# ASSIGNMENT:
Return the number of lines below that contain "computer"; nothing else belongs in the reply.

────────────────

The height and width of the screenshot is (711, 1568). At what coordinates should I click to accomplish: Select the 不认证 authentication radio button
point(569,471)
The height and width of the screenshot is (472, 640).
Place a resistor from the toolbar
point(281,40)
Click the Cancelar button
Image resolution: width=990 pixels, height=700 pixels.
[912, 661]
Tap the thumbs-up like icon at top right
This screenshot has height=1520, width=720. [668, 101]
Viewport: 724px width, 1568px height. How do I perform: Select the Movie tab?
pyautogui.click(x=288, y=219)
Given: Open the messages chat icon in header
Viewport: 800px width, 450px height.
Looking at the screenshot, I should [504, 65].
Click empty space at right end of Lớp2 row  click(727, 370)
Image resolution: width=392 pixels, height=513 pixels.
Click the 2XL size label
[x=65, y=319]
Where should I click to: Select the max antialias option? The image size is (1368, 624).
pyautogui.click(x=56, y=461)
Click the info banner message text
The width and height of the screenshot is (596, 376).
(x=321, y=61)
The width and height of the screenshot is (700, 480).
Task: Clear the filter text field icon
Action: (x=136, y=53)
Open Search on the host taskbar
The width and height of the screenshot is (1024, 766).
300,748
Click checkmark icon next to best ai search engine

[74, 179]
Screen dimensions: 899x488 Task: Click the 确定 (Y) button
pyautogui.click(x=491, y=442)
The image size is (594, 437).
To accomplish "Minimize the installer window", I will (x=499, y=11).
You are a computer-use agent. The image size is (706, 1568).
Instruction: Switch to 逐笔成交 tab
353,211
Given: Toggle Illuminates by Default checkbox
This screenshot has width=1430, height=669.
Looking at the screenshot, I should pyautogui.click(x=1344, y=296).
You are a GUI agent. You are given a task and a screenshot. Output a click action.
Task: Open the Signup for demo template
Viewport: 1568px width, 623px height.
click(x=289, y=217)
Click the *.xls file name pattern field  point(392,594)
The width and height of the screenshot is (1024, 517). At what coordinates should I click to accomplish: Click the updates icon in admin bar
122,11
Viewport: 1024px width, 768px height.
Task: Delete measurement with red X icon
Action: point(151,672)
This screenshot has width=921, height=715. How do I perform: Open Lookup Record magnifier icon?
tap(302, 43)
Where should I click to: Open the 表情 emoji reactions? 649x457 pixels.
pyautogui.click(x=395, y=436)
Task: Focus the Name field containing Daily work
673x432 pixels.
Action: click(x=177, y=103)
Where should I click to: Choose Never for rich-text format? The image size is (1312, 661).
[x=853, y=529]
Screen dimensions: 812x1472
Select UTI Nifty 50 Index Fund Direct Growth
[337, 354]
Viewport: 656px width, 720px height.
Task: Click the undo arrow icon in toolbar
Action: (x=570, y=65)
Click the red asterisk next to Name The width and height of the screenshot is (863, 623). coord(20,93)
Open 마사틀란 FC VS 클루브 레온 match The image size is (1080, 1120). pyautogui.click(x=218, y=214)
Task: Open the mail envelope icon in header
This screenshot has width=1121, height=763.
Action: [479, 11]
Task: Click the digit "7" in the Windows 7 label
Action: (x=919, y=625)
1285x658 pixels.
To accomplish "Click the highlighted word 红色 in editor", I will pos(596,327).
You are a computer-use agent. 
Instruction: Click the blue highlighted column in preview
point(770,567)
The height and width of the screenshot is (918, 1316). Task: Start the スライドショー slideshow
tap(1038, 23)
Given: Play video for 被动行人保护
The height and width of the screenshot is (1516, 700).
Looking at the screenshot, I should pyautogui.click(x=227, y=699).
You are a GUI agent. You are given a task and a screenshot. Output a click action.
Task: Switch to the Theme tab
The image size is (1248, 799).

────────────────

# YOUR SOLUTION:
2